Well put (although I read shashin's original point differently, perhaps mistakenly). And hopefully that's how camera manufacturers reason when they decide on bit depth of the processing pipeline. Although it baffles me a bit why in a computer it makes sense to cap A/D and calculation pipeline to 14 bits, almost all chips seem to work in bytes these days.

 

[madmanchan]

Hi Shashin, generally N-bit cameras have at most N stops of DR, but in practice less than N stops because of (read) noise. In other words, the ADC bit depth places an upper limit on the recordable scene dynamic range, but it's not the only limit. The noise floor of the sensor is the main other limit.

The recent Sony cameras like the A77 use a 12-bit compressed internal format to store the image values, but the actual linear raw data is 14 bits.

 

[craigrudlin]

I fear I am getting a little lost in the bit -depth discussion. Is the gist
of the answer that current sensors can NOT generate sufficient tonal
range as to need 16 bit? Is it the consensus then that 16 bit AD is NOT
really needed (because it can't really be used) and hence a 14 bit
path is just as good (for now) as a 16 bit?

If so, then why (with the possible exception of the pentax 645D) are
the medium format cameras 16 bit and the 35 mm 14 bit? Is this
merely marketing?

Thanks for clarifying and educating!!

craig

 

[Lars]

This whole discussion about bit depth and DR of course assumes a linear sensor and linear processing pipeline. As far as I know, this holds for almost all digital cameras on the market. There are however other possibilities.

Howtec (and now Aztek) drumscanners have an A/D converter that can be loaded with a response curve, so effectively you can place the bins where you need them the best, for example use a gamma response curve to push more bins towards the shadows. At gamma 2, 14 bits would be sufficient in terms of DR even for more extreme HDR sensors.

Or perhaps we'll see floating point A/D converters in cameras eventually, which would make this discussion about bit depth a bit moot. For imaging purposes 16-bit "half" floats are quite sufficient.

 

[Shashin]

All I was trying to say was that adding 16-bit ADC was not suddenly going to let a camera capture anymore DR than the sensor is going to provide. 16-bit seems to be brought out as some kind of silver bullet that will do amazing things to expand the sensor signal.

 

[Jack]

All I was trying to say was that adding 16-bit ADC was not suddenly going to let a camera capture anymore DR than the sensor is going to provide. 16-bit seems to be brought out as some kind of silver bullet that will do amazing things to expand the sensor signal.

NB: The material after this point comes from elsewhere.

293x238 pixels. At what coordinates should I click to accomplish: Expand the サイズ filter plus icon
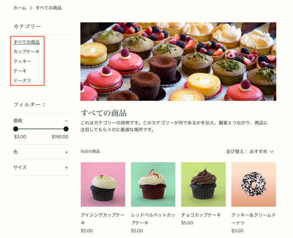(x=66, y=168)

We never said that either. Eric explained it very well, and not wanting to beat a dead horse, but the basic thing to take away from this is that in addition to color fidelity, bit-depth IS related to total usable DR, and more is better; you cannot generate a true 17 stops of DR from an 8-bit file, the math will not allow it. What you can do is what Graham showed, PERCEPTUALLY render (compress) 17 stops in 8 bits, but if you read those values you will see they are not true full stops, but at at best rather 8/17ths or roughly 1/2 of a stop increments of light values.

 

[Wayne Fox]

I fear I am getting a little lost in the bit -depth discussion. Is the gist
of the answer that current sensors can NOT generate sufficient tonal
range as to need 16 bit? Is it the consensus then that 16 bit AD is NOT
really needed (because it can't really be used) and hence a 14 bit
path is just as good (for now) as a 16 bit?

If so, then why (with the possible exception of the pentax 645D) are
the medium format cameras 16 bit and the 35 mm 14 bit? Is this
merely marketing?

Thanks for clarifying and educating!!

craig

I think most of the MF backs are actually 15 bit, not 16. But rather than compressing the data down to 14 bit, they expand to 16 bit since that's what most use the raw processing pipeline. As mentioned, bit depth of the resulting file isn't related to the bit depth sensitivity of the sensor.

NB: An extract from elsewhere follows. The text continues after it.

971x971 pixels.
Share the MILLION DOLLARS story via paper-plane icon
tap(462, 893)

Does it make a difference? As one who shoots several formats (NEX5, M9, 5D Mark2, IQ180) I do know I can pull more shadow details with less noise for the MF files than anything else, and I really don't feel I need to bracket unless the situation is extreme (such as sun in the image) with the MF. I have intentionally underexposed by 4 f-stops (shooting at ISO 35 but with the same settings I would use if I was at ISO 400) and have processed the resulting file to give identical results to one exposed at 400. I was doing this to research the idea that changing ISO in a Phase back doesn't really do anything to help overall quality, but was rather shocked to see files with literally not much there process out to be equal in quality to those that looked normal.

 

[Thierry]

+1

"Bit-depth refers to the number of luminance levels an image is binned into. It has nothing to do with dynamic range which is related to how much signal can a photo site absorb. So a 16-bit image does not automatically give you more dynamic range."

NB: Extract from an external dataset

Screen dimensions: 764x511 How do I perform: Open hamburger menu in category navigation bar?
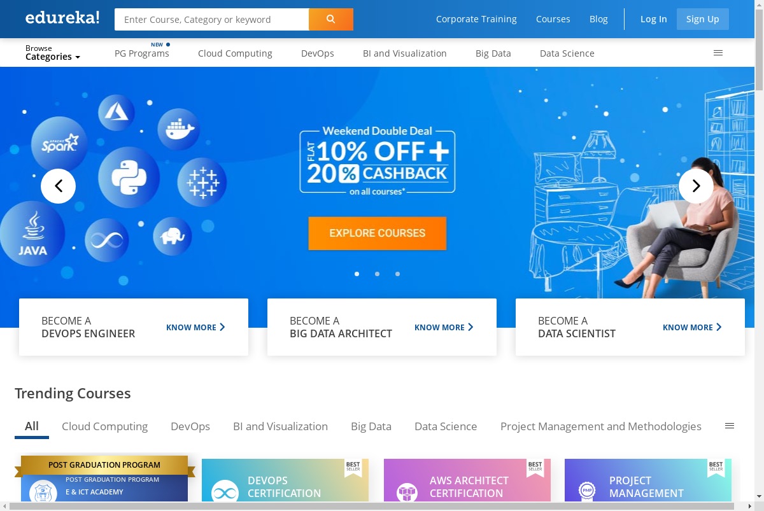(x=718, y=53)

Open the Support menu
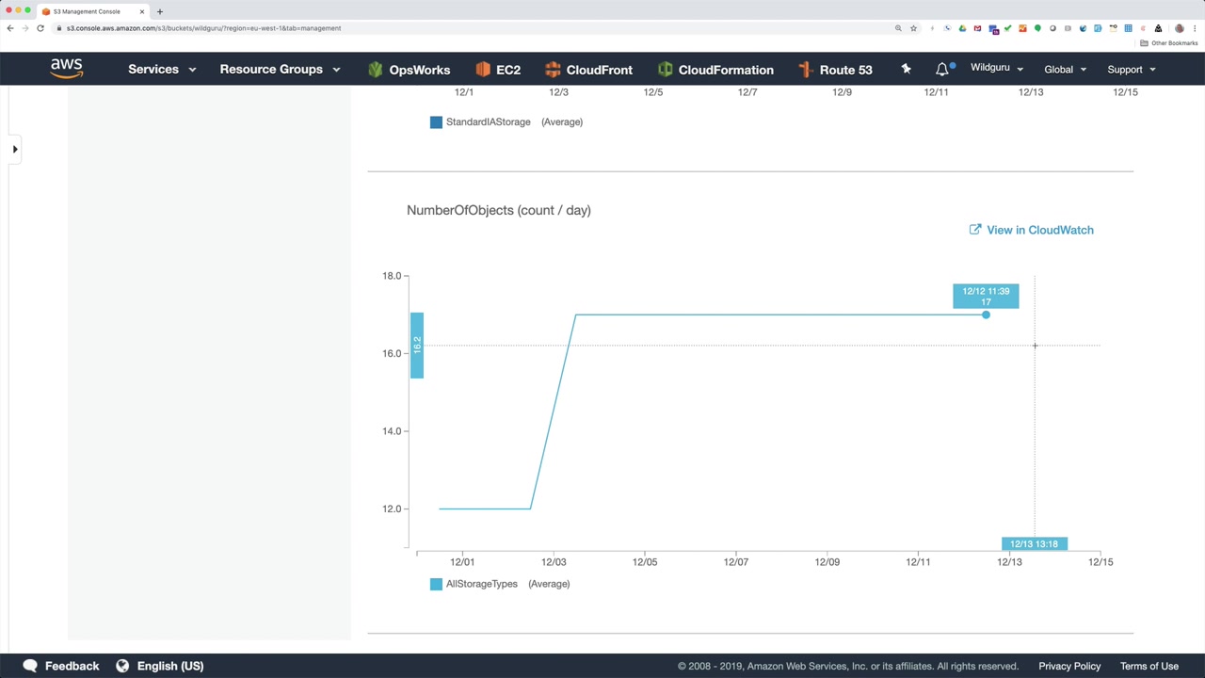1131,70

All I was trying to say was that adding 16-bit ADC was not suddenly going to let a camera capture anymore DR than the sensor is going to provide. 16-bit seems to be brought out as some kind of silver bullet that will do amazing things to expand the sensor signal.

 

[craigrudlin]

Some clarification, please...

So, if two sensors both have the same dynamic range, but one is "piped" into 14 bit and the other 16bit, the one that is 16 bit should allow a greater
tonal range and hence the image will appear to have more tonal range
and more of the "micro contrast" or 3-D appearance that characterizes
MF and larger format prints?

 

[Jack]

Some clarification, please...

So, if two sensors both have the same dynamic range, but one is "piped" into 14 bit and the other 16bit, the one that is 16 bit should allow a greater
tonal range and hence the image will appear to have more tonal range
and more of the "micro contrast" or 3-D appearance that characterizes
MF and larger format prints?

Not necessarily. If the sensor has a true DR of MORE than 14 stops, then yes.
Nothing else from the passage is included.